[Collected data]

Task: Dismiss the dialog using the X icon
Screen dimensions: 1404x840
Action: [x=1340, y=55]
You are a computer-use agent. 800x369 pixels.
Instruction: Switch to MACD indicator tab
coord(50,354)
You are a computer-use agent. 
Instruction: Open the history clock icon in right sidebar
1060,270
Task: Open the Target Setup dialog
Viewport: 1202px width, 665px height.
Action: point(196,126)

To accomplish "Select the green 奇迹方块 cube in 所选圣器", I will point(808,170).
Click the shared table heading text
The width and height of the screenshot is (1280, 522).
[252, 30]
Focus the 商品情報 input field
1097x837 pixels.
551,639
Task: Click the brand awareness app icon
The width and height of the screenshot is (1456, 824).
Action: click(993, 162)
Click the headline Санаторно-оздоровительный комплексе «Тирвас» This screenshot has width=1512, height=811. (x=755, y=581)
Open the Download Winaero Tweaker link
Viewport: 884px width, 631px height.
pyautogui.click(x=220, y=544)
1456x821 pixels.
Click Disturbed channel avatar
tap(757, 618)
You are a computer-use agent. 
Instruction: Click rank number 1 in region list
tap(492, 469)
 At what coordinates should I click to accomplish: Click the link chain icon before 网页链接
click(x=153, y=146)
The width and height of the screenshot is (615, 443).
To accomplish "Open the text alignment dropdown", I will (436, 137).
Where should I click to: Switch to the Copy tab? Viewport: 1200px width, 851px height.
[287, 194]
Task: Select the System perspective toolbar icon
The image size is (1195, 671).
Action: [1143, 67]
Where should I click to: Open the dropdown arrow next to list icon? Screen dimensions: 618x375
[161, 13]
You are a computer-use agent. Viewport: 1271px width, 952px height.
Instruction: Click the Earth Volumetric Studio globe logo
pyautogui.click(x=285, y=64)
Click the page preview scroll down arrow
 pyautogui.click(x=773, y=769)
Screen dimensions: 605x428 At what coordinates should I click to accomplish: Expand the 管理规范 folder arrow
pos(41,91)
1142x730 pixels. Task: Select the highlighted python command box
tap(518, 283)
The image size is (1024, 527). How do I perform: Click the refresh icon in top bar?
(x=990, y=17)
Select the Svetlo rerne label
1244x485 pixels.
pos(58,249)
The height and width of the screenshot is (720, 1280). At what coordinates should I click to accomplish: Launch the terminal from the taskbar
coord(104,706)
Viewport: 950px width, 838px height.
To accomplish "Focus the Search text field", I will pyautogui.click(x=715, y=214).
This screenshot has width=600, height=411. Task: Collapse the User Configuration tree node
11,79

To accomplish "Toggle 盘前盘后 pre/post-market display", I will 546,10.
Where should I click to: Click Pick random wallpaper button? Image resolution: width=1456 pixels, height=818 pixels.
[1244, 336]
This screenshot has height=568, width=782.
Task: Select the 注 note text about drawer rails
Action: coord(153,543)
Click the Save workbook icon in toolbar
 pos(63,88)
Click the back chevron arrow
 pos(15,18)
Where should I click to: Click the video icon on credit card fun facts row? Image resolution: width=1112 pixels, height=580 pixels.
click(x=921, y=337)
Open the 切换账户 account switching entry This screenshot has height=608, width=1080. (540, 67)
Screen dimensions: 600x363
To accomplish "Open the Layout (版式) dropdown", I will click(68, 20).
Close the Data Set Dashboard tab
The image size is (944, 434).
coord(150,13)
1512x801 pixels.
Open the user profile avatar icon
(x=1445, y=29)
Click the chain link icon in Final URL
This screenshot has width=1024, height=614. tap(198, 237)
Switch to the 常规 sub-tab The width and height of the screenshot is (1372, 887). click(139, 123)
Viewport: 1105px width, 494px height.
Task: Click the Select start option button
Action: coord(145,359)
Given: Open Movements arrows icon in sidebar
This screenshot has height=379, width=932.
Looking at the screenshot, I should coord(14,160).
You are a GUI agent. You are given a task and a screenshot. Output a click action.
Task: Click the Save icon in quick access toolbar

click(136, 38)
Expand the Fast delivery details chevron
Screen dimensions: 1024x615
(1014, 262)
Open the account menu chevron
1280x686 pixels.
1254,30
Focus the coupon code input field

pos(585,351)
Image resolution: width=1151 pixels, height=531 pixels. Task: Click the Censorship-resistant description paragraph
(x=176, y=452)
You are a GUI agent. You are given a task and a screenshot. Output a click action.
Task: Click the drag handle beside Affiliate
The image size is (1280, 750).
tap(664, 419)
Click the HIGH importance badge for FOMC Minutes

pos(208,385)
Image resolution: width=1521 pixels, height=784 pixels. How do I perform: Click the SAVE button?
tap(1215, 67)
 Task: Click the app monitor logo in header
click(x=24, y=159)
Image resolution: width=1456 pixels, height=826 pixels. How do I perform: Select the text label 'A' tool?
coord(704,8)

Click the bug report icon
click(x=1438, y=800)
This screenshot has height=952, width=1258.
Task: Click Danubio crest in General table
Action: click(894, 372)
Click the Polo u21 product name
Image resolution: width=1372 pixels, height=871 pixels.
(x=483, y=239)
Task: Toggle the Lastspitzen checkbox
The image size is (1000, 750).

§ Required action:
Starting with the line that contains "Image resolution: width=1521", restate every line through the end of the records above, exactly and with no other lines.

§ Expected answer:
Image resolution: width=1521 pixels, height=784 pixels. How do I perform: Click the SAVE button?
tap(1215, 67)
 Task: Click the app monitor logo in header
click(x=24, y=159)
Image resolution: width=1456 pixels, height=826 pixels. How do I perform: Select the text label 'A' tool?
coord(704,8)

Click the bug report icon
click(x=1438, y=800)
This screenshot has height=952, width=1258.
Task: Click Danubio crest in General table
Action: click(894, 372)
Click the Polo u21 product name
Image resolution: width=1372 pixels, height=871 pixels.
(x=483, y=239)
Task: Toggle the Lastspitzen checkbox
The image size is (1000, 750).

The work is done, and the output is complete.